Antimicrobial resistance (AMR) is an escalating threat in sub-Saharan Africa, where hospital-based paediatric data remain limited. This study assessed the prevalence, distribution, and resistance patterns of microorganisms among children receiving care at a tertiary hospital in Benin City, Nigeria. This was a hospital-based cross-sectional analysis of paediatric patients with linked clinical and microbiological data at the University of Benin Teaching Hospital. Antimicrobial susceptibility testing was performed using the Kirby–Bauer disc diffusion method and interpreted according to Clinical and Laboratory Standards Institute criteria.

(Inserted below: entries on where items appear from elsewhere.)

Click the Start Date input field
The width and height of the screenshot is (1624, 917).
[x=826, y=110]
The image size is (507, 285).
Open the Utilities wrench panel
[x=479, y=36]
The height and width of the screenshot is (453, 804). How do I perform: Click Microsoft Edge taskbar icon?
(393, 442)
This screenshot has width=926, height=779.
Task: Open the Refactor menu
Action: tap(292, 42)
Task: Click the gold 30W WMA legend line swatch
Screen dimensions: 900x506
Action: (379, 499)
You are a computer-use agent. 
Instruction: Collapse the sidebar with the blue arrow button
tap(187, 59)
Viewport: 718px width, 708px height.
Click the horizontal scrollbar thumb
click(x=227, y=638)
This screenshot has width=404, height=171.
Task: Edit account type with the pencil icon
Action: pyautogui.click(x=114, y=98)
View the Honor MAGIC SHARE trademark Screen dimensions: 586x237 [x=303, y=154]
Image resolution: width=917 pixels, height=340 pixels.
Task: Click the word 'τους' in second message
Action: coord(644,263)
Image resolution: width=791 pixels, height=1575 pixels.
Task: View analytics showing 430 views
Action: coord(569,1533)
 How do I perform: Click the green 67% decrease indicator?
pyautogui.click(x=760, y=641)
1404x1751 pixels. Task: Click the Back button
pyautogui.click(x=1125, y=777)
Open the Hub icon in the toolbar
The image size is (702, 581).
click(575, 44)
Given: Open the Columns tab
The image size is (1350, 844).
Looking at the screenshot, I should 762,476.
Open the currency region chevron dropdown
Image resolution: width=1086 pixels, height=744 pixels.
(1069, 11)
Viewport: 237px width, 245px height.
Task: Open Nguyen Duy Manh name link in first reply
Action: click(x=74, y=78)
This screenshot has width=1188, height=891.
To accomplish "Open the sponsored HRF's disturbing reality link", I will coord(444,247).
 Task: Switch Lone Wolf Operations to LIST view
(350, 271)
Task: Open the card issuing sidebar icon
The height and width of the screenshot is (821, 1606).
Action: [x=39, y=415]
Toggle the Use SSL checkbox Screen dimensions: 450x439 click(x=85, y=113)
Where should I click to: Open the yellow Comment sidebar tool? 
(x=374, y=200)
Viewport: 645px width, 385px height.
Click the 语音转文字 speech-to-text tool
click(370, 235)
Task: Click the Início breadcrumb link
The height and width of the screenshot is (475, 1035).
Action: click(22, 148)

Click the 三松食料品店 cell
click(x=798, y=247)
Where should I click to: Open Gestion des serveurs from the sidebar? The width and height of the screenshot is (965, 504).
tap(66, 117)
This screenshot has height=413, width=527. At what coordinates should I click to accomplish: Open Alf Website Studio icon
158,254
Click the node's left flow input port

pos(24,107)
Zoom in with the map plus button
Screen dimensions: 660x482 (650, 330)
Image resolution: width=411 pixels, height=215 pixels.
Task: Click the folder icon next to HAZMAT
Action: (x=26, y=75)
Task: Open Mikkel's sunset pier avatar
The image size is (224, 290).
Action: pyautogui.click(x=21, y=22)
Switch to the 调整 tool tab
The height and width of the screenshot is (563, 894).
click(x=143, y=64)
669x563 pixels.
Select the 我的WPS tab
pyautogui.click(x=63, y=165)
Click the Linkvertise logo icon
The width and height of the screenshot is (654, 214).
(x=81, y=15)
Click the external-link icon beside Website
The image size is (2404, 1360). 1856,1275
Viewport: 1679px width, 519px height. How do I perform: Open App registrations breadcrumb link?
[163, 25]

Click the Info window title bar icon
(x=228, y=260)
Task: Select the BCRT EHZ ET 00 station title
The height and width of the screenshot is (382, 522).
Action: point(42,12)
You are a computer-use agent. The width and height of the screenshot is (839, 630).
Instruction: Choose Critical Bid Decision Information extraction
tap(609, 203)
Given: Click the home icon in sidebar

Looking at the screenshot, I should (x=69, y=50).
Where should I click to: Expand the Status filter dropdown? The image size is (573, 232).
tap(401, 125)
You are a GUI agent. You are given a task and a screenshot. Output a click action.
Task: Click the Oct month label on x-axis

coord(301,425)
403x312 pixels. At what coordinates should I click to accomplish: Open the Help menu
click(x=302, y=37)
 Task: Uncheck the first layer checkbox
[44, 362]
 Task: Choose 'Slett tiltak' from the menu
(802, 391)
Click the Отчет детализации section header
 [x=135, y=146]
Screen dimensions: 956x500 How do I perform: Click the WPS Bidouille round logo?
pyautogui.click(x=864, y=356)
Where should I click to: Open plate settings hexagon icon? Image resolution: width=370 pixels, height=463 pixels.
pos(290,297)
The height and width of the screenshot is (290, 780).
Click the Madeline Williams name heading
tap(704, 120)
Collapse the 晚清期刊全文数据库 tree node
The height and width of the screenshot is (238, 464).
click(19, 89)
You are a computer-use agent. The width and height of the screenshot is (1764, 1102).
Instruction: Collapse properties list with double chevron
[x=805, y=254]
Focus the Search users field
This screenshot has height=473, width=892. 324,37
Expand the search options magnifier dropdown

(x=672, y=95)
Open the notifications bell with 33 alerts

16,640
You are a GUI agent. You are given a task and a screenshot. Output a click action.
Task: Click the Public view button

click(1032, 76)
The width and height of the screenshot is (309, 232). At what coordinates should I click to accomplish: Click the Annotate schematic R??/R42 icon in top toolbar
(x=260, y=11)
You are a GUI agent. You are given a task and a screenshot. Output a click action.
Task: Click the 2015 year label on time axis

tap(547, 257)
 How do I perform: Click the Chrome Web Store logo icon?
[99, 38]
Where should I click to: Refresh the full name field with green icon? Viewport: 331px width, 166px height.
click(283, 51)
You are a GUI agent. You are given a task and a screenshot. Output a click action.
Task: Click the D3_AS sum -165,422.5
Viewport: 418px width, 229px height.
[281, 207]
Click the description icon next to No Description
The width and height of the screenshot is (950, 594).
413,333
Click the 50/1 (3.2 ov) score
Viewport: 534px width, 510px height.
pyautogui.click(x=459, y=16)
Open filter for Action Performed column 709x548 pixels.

Resistance phenotypes included methicillin-resistant Staphylococcus aureus (S. aureus; MRSA), extended-spectrum beta-lactamase (ESBL) production, carbapenemase production, and multidrug resistance (MDR; resistance to ≥3 antimicrobial classes). The primary outcome was any AMR at the patient level. Among 44 unique patients, AMR was detected in 12 (27.3%; 95% CI, 15.0–42.8). A total of 70 isolates were identified, dominated by S. aureus (50.0%) and Enterobacterales (25.7%). MRSA accounted for 20.0% of S. aureus isolates. Among Enterobacterales, 38.9% were ESBL-producing, and 38.9% were identified as carbapenemase-producing. Antibiotic-specific resistance was highest for trimethoprim–sulfamethoxazole (100%), nitrofurantoin (63.6%), and ciprofloxacin (54.5%), whereas phenotypic carbapenem resistance was low. AMR was strongly associated with emergency presentation (100.0% vs. 6.5% in non-emergency settings; p<0.001). In conclusion, more than one-quarter of paediatric patients in this tertiary setting had clinically significant AMR, characterised by MRSA and high ESBL prevalence among Enterobacterales. Resistance was concentrated in high-acuity hospital pathways, underscoring the need for strengthened antimicrobial stewardship, targeted infection prevention, and enhanced laboratory surveillance in tertiary paediatric care in Nigeria.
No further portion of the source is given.